Aim of the exercise: Reproduce all of the data below line for line, with no changes.

Exercise material:
__________
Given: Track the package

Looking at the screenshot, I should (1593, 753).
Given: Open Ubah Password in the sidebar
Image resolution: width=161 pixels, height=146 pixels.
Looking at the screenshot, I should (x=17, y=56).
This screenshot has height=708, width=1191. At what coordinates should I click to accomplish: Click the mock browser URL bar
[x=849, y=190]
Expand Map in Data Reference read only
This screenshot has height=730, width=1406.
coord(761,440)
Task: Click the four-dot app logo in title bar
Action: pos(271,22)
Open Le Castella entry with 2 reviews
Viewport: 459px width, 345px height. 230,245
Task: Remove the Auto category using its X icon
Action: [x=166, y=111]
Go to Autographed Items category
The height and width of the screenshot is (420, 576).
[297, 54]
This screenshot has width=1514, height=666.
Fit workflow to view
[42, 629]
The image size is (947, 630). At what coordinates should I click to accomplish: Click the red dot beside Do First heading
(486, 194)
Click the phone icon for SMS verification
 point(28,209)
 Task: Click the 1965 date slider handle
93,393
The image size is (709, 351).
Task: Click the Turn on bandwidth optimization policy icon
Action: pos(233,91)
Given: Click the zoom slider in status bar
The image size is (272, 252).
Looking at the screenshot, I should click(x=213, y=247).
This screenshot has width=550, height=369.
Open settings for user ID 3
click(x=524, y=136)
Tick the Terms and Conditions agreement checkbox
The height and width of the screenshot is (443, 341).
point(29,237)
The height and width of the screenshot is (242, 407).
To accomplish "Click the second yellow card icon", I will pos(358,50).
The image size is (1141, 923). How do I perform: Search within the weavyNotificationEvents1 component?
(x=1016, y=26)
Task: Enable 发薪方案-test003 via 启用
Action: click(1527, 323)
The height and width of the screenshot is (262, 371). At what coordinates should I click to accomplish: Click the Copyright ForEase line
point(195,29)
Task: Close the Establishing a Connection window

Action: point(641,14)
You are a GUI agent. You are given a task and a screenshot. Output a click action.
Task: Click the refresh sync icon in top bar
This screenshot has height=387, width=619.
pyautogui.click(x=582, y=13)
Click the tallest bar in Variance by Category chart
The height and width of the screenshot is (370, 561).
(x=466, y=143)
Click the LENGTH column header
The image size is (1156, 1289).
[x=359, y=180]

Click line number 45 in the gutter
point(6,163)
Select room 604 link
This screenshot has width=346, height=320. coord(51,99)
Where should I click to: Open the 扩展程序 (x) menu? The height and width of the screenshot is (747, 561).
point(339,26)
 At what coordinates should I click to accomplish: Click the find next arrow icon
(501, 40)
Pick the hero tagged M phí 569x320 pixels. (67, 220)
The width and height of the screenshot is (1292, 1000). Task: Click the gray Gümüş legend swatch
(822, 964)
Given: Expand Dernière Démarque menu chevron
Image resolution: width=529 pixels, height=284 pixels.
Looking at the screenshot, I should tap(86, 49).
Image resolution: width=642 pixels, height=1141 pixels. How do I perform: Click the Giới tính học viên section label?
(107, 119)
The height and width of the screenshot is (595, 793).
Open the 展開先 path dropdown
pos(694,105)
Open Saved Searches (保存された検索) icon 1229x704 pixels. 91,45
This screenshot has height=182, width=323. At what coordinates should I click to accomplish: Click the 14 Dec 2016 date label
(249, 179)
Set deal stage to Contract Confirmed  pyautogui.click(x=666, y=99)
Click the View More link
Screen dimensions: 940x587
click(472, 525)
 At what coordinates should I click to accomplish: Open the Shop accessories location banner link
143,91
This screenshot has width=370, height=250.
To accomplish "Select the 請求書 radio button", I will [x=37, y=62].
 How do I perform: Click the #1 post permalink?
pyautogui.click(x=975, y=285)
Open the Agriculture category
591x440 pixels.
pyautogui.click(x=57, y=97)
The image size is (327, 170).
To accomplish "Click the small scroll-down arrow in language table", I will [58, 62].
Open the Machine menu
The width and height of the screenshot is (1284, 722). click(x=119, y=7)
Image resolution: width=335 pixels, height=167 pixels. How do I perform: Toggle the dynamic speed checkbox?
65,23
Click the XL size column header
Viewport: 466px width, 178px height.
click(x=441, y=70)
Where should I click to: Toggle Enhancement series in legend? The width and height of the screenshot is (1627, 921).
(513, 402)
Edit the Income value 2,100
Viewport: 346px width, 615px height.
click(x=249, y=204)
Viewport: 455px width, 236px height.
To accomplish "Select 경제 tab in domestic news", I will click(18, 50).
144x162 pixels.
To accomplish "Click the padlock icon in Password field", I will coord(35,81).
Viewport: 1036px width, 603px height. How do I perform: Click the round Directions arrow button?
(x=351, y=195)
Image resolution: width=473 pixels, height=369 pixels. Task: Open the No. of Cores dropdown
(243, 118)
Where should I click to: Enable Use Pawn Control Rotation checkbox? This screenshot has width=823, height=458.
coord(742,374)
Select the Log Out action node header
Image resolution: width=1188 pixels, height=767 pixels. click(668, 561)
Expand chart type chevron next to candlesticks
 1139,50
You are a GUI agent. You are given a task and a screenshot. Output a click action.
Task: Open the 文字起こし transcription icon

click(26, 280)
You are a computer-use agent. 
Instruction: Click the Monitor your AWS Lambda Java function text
__________
Written response:
Given: Track the package

Looking at the screenshot, I should (1593, 753).
Given: Open Ubah Password in the sidebar
Image resolution: width=161 pixels, height=146 pixels.
Looking at the screenshot, I should (x=17, y=56).
This screenshot has height=708, width=1191. At what coordinates should I click to accomplish: Click the mock browser URL bar
[x=849, y=190]
Expand Map in Data Reference read only
This screenshot has height=730, width=1406.
coord(761,440)
Task: Click the four-dot app logo in title bar
Action: pos(271,22)
Open Le Castella entry with 2 reviews
Viewport: 459px width, 345px height. 230,245
Task: Remove the Auto category using its X icon
Action: [x=166, y=111]
Go to Autographed Items category
The height and width of the screenshot is (420, 576).
[297, 54]
This screenshot has width=1514, height=666.
Fit workflow to view
[42, 629]
The image size is (947, 630). At what coordinates should I click to accomplish: Click the red dot beside Do First heading
(486, 194)
Click the phone icon for SMS verification
 point(28,209)
 Task: Click the 1965 date slider handle
93,393
The image size is (709, 351).
Task: Click the Turn on bandwidth optimization policy icon
Action: pos(233,91)
Given: Click the zoom slider in status bar
The image size is (272, 252).
Looking at the screenshot, I should click(x=213, y=247).
This screenshot has width=550, height=369.
Open settings for user ID 3
click(x=524, y=136)
Tick the Terms and Conditions agreement checkbox
The height and width of the screenshot is (443, 341).
point(29,237)
The height and width of the screenshot is (242, 407).
To accomplish "Click the second yellow card icon", I will pos(358,50).
The image size is (1141, 923). How do I perform: Search within the weavyNotificationEvents1 component?
(x=1016, y=26)
Task: Enable 发薪方案-test003 via 启用
Action: click(1527, 323)
The height and width of the screenshot is (262, 371). At what coordinates should I click to accomplish: Click the Copyright ForEase line
point(195,29)
Task: Close the Establishing a Connection window

Action: point(641,14)
You are a GUI agent. You are given a task and a screenshot. Output a click action.
Task: Click the refresh sync icon in top bar
This screenshot has height=387, width=619.
pyautogui.click(x=582, y=13)
Click the tallest bar in Variance by Category chart
The height and width of the screenshot is (370, 561).
(x=466, y=143)
Click the LENGTH column header
The image size is (1156, 1289).
[x=359, y=180]

Click line number 45 in the gutter
point(6,163)
Select room 604 link
This screenshot has width=346, height=320. coord(51,99)
Where should I click to: Open the 扩展程序 (x) menu? The height and width of the screenshot is (747, 561).
point(339,26)
 At what coordinates should I click to accomplish: Click the find next arrow icon
(501, 40)
Pick the hero tagged M phí 569x320 pixels. (67, 220)
The width and height of the screenshot is (1292, 1000). Task: Click the gray Gümüş legend swatch
(822, 964)
Given: Expand Dernière Démarque menu chevron
Image resolution: width=529 pixels, height=284 pixels.
Looking at the screenshot, I should tap(86, 49).
Image resolution: width=642 pixels, height=1141 pixels. How do I perform: Click the Giới tính học viên section label?
(107, 119)
The height and width of the screenshot is (595, 793).
Open the 展開先 path dropdown
pos(694,105)
Open Saved Searches (保存された検索) icon 1229x704 pixels. 91,45
This screenshot has height=182, width=323. At what coordinates should I click to accomplish: Click the 14 Dec 2016 date label
(249, 179)
Set deal stage to Contract Confirmed  pyautogui.click(x=666, y=99)
Click the View More link
Screen dimensions: 940x587
click(472, 525)
 At what coordinates should I click to accomplish: Open the Shop accessories location banner link
143,91
This screenshot has width=370, height=250.
To accomplish "Select the 請求書 radio button", I will [x=37, y=62].
 How do I perform: Click the #1 post permalink?
pyautogui.click(x=975, y=285)
Open the Agriculture category
591x440 pixels.
pyautogui.click(x=57, y=97)
The image size is (327, 170).
To accomplish "Click the small scroll-down arrow in language table", I will [58, 62].
Open the Machine menu
The width and height of the screenshot is (1284, 722). click(x=119, y=7)
Image resolution: width=335 pixels, height=167 pixels. How do I perform: Toggle the dynamic speed checkbox?
65,23
Click the XL size column header
Viewport: 466px width, 178px height.
click(x=441, y=70)
Where should I click to: Toggle Enhancement series in legend? The width and height of the screenshot is (1627, 921).
(513, 402)
Edit the Income value 2,100
Viewport: 346px width, 615px height.
click(x=249, y=204)
Viewport: 455px width, 236px height.
To accomplish "Select 경제 tab in domestic news", I will click(18, 50).
144x162 pixels.
To accomplish "Click the padlock icon in Password field", I will coord(35,81).
Viewport: 1036px width, 603px height. How do I perform: Click the round Directions arrow button?
(x=351, y=195)
Image resolution: width=473 pixels, height=369 pixels. Task: Open the No. of Cores dropdown
(243, 118)
Where should I click to: Enable Use Pawn Control Rotation checkbox? This screenshot has width=823, height=458.
coord(742,374)
Select the Log Out action node header
Image resolution: width=1188 pixels, height=767 pixels. click(668, 561)
Expand chart type chevron next to candlesticks
 1139,50
You are a GUI agent. You are given a task and a screenshot. Output a click action.
Task: Open the 文字起こし transcription icon

click(26, 280)
You are a computer-use agent. 
Instruction: Click the Monitor your AWS Lambda Java function text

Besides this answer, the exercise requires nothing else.